### Problem details
Shift the lines in the stretch from the one containing "This screenshot has height=713, width=504. Task: Mark" through the one containing "[x=1214, y=40]", writing each line again with its request and adding 50 to every coordinate in the answers. Leave the pictures out.

### Records provided
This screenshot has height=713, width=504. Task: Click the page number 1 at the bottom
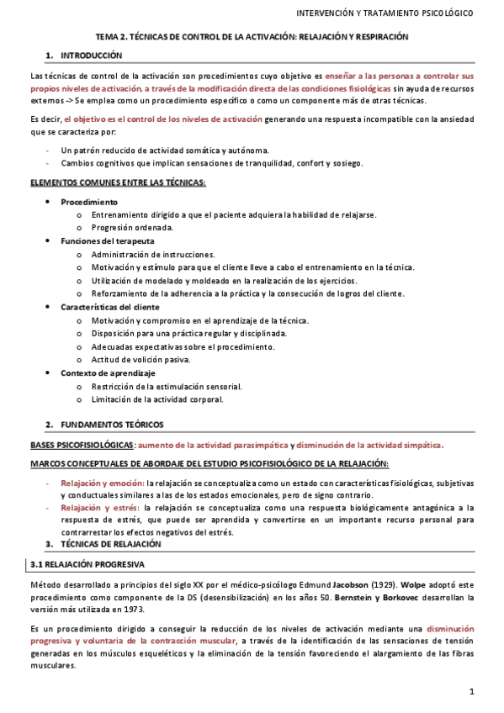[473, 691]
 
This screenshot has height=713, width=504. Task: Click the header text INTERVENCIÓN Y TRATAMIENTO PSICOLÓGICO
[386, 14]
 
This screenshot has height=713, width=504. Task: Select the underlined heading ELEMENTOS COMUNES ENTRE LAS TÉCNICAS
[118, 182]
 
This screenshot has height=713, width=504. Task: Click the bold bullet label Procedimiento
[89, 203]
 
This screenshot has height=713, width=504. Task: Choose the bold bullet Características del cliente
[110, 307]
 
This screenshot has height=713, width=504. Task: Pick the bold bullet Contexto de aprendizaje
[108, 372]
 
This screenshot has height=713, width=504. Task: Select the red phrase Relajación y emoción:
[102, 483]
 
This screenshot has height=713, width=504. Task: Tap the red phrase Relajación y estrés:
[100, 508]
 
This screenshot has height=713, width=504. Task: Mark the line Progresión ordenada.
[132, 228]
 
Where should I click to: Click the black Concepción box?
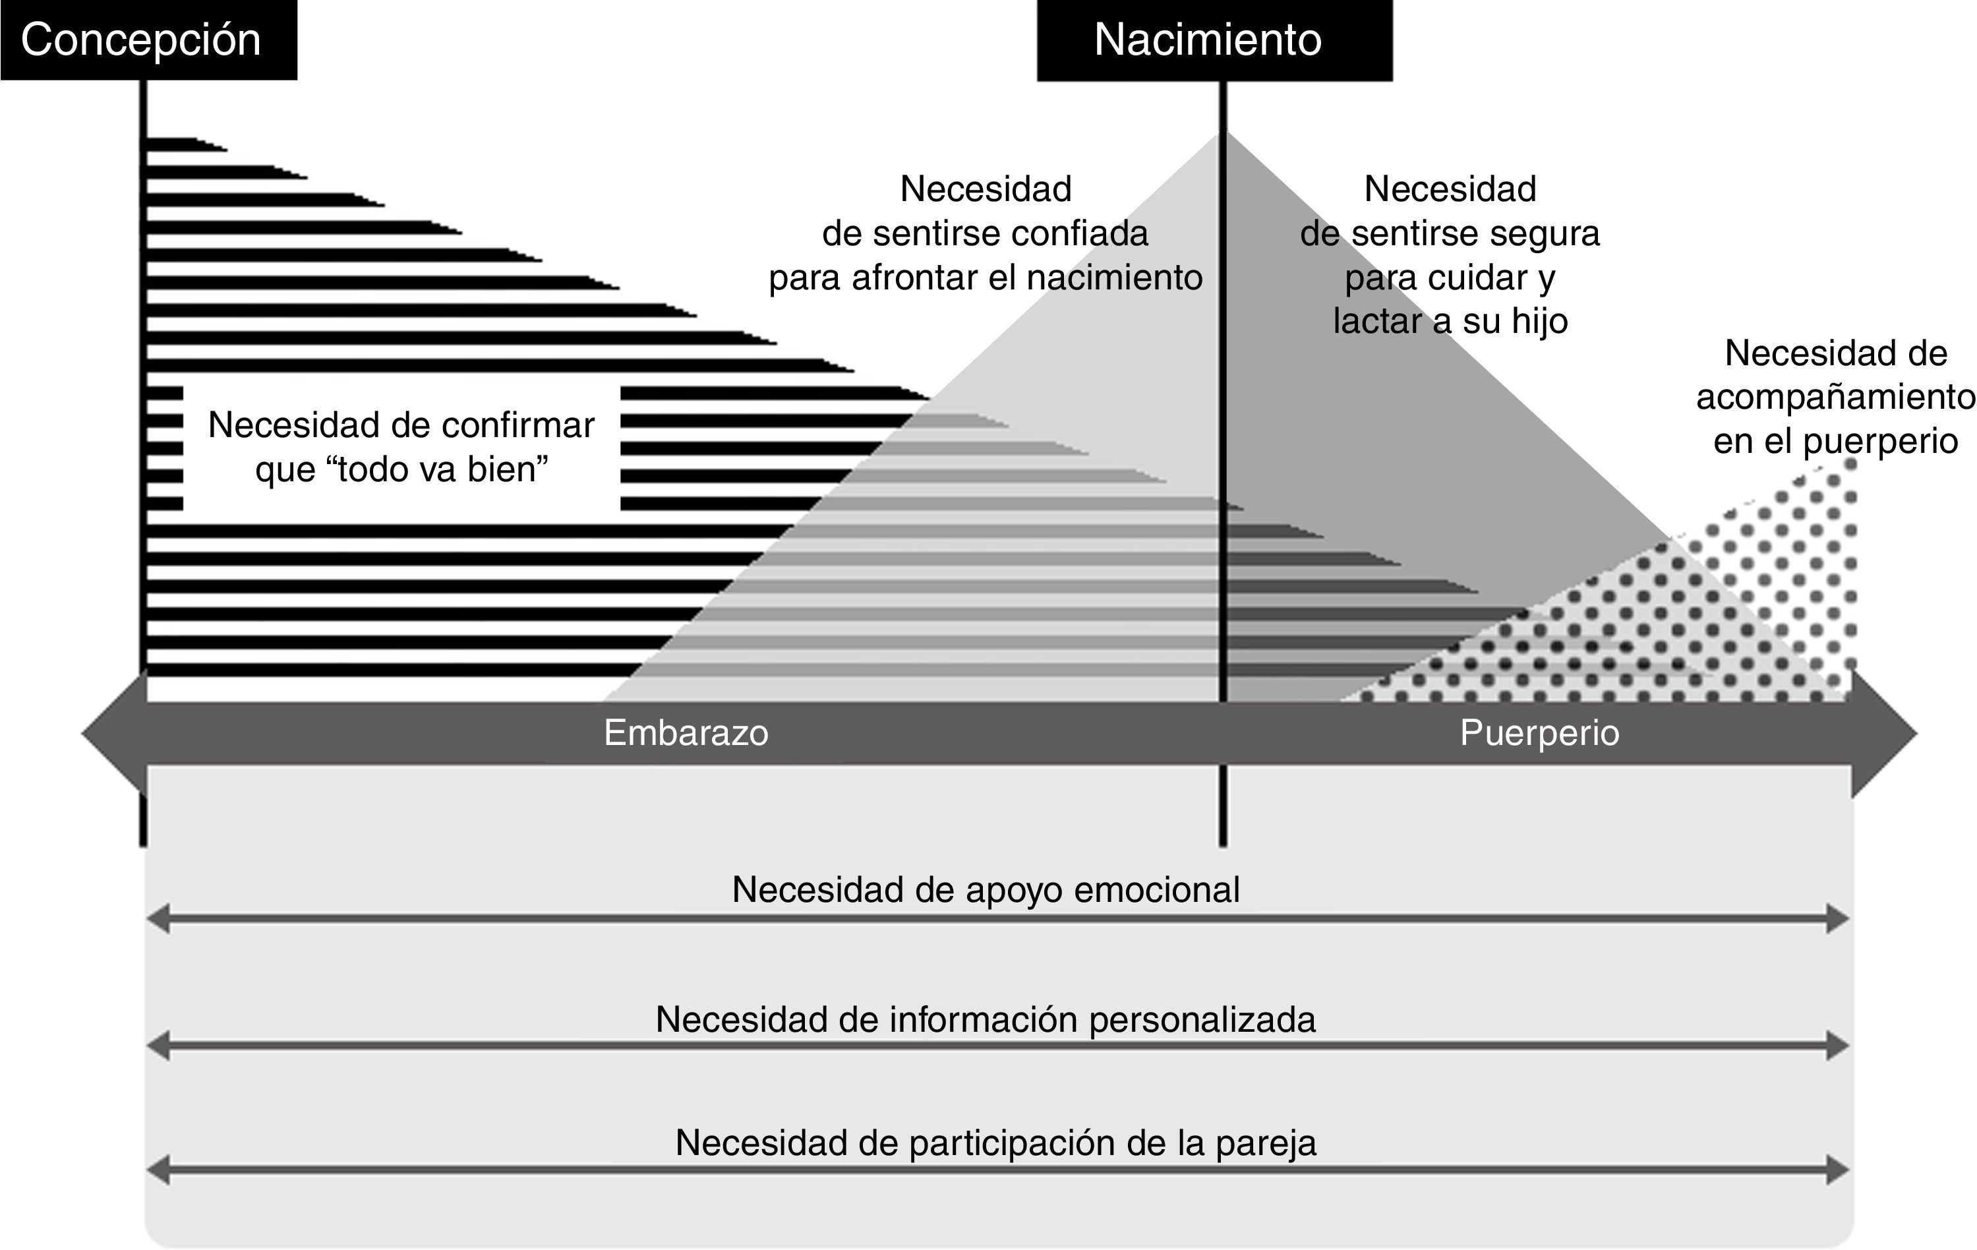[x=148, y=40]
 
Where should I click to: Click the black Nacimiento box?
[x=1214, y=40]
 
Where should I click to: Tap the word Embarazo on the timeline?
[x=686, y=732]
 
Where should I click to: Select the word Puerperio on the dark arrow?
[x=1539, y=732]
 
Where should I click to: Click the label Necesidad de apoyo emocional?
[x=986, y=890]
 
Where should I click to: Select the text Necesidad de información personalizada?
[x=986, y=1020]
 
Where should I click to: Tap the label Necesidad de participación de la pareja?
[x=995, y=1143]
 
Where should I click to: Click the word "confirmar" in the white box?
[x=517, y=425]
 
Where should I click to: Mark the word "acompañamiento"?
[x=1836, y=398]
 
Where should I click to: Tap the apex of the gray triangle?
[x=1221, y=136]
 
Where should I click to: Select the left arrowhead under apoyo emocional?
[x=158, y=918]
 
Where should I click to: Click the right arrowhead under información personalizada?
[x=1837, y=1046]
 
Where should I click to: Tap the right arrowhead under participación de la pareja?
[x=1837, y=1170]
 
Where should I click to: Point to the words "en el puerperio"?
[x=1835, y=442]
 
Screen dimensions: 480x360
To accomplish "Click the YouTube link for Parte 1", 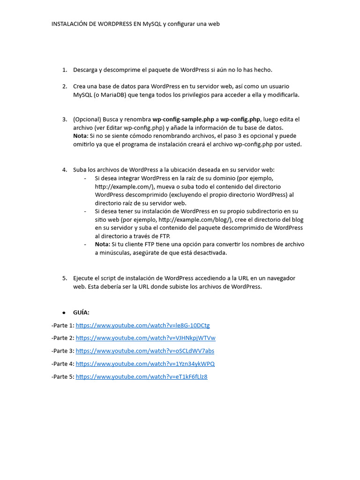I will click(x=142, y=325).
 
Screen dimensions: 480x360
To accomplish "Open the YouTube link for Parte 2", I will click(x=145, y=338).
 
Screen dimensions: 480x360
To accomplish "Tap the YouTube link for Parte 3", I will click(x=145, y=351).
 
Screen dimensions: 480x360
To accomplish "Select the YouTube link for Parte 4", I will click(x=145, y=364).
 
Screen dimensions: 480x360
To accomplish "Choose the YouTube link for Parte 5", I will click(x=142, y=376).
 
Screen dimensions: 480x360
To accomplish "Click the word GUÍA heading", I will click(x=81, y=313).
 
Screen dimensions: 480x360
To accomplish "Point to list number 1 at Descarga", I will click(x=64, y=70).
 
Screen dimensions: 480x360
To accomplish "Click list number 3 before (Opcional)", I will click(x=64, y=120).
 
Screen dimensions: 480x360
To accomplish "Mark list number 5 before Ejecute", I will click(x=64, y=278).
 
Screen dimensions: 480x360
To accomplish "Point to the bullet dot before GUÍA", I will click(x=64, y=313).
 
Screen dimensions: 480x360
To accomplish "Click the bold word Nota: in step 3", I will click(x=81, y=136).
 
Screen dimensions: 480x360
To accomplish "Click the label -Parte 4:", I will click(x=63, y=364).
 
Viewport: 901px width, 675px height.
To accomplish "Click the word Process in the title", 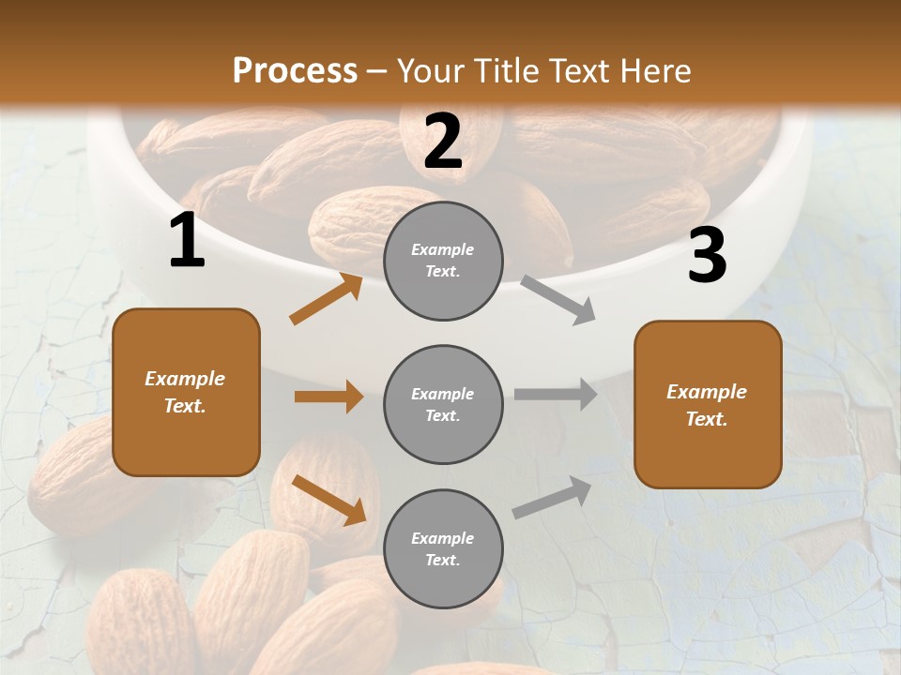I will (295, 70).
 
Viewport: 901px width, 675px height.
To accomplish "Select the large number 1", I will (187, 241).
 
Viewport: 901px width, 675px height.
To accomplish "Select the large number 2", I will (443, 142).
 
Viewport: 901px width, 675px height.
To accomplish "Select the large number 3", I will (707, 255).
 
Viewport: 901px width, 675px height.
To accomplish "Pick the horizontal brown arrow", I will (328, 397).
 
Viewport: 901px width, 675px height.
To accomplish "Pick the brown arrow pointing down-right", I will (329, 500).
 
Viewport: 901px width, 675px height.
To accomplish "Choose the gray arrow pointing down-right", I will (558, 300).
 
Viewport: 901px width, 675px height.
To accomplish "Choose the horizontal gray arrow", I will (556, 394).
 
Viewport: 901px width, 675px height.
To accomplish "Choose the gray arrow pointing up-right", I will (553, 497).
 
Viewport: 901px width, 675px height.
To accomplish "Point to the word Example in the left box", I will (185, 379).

### Result of the exercise
This screenshot has height=713, width=504. Task: Mark the line Progresión ordenada.
[182, 278]
 
Where should I click to: Click the black Concepción box?
[x=198, y=90]
 
Where should I click to: Click the black Nacimiento box?
[x=1264, y=90]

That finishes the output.